-------- Fragmento del documento

Este pesimismo debiera evitar quedarse en el terreno de lo distópico y moverse dialécticamente hacia la voluntad del optimismo, pensando en cómo promover la organización política, formas de coordinación social alternativas al mercado que sean capaces de entender el carácter radical de las tecnologías digitales, a saber, palancas para transformaciones de la realidad en líneas no capitalistas. Sólo habiendo alcanzado este conocimiento puede surgir la utopía y es posible pensar la praxis del partido-movimiento.
2.
Si la idea es reforzar los elementos que tengan más de movimiento que de partido4, devolviéndole a estos aquellos dispositivos prácticos que disputan el poder en distintos territorios del campo social5, o en términos más capitalistas, coordinar la acción política empleando recursos tanto de capital como de trabajo6, entonces tal vez sea necesario desbloquear el potencial revolucionario del pueblo mediante tecnologías radicales, las cuales aún están por desarrollar. En efecto, como señalan los filósofos de nuestro tiempo, estas debieran ser capaces de institucionalizar nuestra creatividad y entender que haberlo conseguido es precisamente aquello que otorga la ventaja a los neoliberales. Y de estas palabras no se debe derivar una aproximación funcional hacia la técnica, ni mucho menos determinista, sino más bien al contrario. Las herramientas digitales, o los códigos, deben ser un mecanismo para otros fines mucho más elevados: repensar -y hacerlo constantemente- nuestras instituciones, sean los partidos, los movimientos, o ambos, e incluso el propio Estado; dotarlas de plasticidad y capacidad de adaptación a las distintas demandas populares, lo cual es muy distinto a establecer una cadena de equivalencias que opera únicamente a nivel discursivo.

----------------

● **Objetivo indicado A**:
Resume en forma de lista el párrafo del fragmento que empieza con «Si la idea es reforzar», conservando sus datos principales.
El fragmento y los registros no tienen relación entre sí.

-------- Los datos

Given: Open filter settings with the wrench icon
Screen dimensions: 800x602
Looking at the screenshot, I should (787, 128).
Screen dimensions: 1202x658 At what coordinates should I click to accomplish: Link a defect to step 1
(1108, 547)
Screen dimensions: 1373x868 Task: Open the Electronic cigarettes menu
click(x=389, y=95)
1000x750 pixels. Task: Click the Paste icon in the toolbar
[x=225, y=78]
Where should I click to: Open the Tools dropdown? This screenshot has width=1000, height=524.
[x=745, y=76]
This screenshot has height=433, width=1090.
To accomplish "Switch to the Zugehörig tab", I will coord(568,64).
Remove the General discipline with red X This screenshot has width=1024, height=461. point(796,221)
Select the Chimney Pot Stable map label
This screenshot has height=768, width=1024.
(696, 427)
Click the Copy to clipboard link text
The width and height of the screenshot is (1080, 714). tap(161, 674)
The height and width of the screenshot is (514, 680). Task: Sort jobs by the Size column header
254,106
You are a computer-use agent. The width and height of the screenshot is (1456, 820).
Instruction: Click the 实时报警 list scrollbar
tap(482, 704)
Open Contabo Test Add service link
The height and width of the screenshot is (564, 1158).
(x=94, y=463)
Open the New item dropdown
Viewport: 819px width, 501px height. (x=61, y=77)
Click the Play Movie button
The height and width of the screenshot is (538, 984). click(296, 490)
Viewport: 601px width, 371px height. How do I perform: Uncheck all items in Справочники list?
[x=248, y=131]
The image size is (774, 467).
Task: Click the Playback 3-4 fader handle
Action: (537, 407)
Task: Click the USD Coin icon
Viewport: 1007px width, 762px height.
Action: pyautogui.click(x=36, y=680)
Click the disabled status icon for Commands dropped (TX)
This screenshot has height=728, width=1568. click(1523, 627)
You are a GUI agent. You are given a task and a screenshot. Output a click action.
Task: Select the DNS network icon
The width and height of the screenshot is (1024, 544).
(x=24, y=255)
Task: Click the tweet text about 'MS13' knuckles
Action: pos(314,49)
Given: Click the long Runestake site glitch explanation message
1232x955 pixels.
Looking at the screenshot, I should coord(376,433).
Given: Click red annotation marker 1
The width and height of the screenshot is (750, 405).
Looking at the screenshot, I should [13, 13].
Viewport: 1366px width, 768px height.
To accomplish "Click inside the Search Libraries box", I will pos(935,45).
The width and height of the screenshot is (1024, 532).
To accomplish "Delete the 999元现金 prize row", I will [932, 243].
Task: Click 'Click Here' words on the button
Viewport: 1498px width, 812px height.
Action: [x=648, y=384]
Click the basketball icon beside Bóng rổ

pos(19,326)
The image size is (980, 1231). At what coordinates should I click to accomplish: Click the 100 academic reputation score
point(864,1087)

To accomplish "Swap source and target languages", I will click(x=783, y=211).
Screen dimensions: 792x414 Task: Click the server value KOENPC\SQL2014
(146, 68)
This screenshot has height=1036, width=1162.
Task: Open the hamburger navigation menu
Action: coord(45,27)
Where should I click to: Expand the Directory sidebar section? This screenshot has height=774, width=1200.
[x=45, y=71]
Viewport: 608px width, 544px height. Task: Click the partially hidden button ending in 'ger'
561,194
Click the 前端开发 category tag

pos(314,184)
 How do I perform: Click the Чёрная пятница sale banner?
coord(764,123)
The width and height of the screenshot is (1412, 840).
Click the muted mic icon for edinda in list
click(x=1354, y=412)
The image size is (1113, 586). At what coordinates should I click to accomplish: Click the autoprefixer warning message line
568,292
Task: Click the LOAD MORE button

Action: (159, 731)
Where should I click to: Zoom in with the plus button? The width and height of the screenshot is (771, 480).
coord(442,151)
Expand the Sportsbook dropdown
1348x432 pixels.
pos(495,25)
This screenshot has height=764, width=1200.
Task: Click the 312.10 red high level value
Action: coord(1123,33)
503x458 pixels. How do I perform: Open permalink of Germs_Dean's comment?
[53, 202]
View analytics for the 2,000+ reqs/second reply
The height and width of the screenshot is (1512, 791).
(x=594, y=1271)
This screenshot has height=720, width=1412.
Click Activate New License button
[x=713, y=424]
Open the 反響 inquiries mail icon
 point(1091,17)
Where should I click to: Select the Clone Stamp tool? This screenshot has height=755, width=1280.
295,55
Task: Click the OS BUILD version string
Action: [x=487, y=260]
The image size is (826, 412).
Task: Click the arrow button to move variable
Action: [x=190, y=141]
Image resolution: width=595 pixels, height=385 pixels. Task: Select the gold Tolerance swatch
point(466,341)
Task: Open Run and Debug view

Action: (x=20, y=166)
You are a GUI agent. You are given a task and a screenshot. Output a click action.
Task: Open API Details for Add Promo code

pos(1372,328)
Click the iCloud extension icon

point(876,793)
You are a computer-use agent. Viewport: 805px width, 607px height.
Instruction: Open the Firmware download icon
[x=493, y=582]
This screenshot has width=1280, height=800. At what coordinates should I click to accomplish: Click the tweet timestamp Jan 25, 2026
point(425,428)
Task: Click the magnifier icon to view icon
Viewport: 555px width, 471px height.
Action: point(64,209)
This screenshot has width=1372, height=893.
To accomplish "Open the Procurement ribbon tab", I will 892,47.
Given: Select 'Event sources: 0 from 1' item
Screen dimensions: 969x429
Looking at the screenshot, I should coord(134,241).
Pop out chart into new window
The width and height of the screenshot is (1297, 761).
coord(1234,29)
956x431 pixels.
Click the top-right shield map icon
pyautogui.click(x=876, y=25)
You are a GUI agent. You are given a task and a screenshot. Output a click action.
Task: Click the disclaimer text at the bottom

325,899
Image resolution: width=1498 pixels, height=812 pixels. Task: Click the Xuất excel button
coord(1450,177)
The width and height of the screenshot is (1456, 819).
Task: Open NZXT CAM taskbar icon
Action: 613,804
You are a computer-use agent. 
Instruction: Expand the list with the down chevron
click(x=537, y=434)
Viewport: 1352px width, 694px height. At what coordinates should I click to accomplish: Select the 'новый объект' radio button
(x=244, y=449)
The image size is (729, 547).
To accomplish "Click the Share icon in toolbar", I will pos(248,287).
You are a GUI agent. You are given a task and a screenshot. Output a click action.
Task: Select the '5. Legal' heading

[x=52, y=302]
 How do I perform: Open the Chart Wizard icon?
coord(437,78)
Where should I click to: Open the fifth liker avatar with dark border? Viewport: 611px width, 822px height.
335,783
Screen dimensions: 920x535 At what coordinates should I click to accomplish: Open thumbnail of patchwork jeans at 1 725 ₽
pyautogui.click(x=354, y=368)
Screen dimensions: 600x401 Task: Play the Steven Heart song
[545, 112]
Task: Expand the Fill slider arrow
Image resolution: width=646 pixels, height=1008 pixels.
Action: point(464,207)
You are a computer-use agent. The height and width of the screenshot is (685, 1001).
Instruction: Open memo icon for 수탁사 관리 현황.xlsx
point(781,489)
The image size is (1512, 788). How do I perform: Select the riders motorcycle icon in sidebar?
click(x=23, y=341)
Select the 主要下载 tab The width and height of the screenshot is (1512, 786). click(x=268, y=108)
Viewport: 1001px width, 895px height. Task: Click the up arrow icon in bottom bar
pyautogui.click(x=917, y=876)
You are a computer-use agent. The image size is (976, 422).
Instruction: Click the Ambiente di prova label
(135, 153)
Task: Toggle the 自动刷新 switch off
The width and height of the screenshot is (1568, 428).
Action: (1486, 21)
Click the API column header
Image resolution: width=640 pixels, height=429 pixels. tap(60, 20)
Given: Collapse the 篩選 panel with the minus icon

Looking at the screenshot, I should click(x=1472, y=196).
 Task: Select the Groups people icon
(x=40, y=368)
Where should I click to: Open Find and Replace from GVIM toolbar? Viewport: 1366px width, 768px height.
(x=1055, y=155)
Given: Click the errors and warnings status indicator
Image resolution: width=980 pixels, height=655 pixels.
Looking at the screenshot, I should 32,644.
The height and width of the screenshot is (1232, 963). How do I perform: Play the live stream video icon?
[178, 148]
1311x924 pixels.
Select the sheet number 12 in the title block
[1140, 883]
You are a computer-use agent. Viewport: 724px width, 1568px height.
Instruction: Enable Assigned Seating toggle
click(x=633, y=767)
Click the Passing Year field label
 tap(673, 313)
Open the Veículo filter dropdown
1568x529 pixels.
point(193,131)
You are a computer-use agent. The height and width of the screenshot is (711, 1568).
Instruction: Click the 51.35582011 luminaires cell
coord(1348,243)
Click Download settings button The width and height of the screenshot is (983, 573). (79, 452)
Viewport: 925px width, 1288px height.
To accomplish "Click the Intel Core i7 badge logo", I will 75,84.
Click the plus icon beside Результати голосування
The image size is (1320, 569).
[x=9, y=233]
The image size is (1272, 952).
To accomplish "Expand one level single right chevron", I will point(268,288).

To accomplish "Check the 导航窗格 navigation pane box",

----------------

● **Objetivo indicado B**:
Por favor, presenta como tabla Markdown, con las columnas Nº y Línea, las líneas de los registros que van desde la que contiene "This screenshot has width=1280, height=800." hasta la que contiene "I will 892,47.", ambas incluidas, y omite las líneas en blanco.

● **Solución A**:
- Reforzar en los partidos lo que tienen de movimiento implica varias cosas: devolverles dispositivos prácticos que disputan el poder en distintos territorios del campo social, o coordinar la acción política con recursos de capital y de trabajo. Para ello quizá sea necesario desbloquear el potencial revolucionario del pueblo mediante tecnologías radicales aún por desarrollar.
- Según los filósofos de nuestro tiempo, esas tecnologías deberían institucionalizar nuestra creatividad. Haberlo conseguido es precisamente lo que da ventaja a los neoliberales.
- De ello no se deriva una aproximación funcional ni determinista a la técnica, sino al contrario.
- Las herramientas digitales, o los códigos, deben servir a fines más elevados. Uno es repensar constantemente las instituciones: partidos, movimientos, ambos, e incluso el propio Estado. Otro es dotarlas de plasticidad y capacidad de adaptación a las distintas demandas populares.
- Esto es muy distinto de establecer una cadena de equivalencias que opera solo a nivel discursivo.

● **Solución B**:
| Nº | Línea |
|---|---|
| 1 | This screenshot has width=1280, height=800. At what coordinates should I click to accomplish: Click the tweet timestamp Jan 25, 2026 |
| 2 | point(425,428) |
| 3 | Task: Click the magnifier icon to view icon |
| 4 | Viewport: 555px width, 471px height. |
| 5 | Action: point(64,209) |
| 6 | This screenshot has width=1372, height=893. |
| 7 | To accomplish "Open the Procurement ribbon tab", I will 892,47. |